Records from a data source:
.....
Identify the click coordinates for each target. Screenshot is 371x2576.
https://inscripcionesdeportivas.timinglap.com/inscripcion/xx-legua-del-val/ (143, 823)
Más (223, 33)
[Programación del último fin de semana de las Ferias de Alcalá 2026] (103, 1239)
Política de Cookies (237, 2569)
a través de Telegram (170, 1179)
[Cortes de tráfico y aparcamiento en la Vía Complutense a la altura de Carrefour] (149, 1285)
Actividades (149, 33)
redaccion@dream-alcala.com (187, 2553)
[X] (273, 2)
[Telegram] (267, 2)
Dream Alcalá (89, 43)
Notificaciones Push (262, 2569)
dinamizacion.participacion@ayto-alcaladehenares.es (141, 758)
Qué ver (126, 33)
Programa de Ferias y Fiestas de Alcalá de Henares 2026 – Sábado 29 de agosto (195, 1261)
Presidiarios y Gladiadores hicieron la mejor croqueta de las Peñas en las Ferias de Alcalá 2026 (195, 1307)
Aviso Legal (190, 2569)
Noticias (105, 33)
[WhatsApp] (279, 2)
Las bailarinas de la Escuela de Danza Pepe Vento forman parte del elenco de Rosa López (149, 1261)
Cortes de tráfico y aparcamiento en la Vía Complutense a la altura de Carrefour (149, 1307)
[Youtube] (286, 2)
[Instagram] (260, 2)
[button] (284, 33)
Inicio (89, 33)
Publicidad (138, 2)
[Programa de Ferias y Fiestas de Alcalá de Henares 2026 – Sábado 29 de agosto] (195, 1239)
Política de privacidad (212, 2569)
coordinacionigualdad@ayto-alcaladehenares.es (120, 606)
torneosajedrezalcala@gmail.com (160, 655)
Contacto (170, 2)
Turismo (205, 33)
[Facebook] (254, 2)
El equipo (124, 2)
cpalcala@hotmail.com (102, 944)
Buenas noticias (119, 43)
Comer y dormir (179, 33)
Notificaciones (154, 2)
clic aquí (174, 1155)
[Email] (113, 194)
.....
WHAT THE TASK REQUIRES: The answer must be a single number: the count of lines in the entries that include "Ferias".

PROBLEM SOLUTION: 4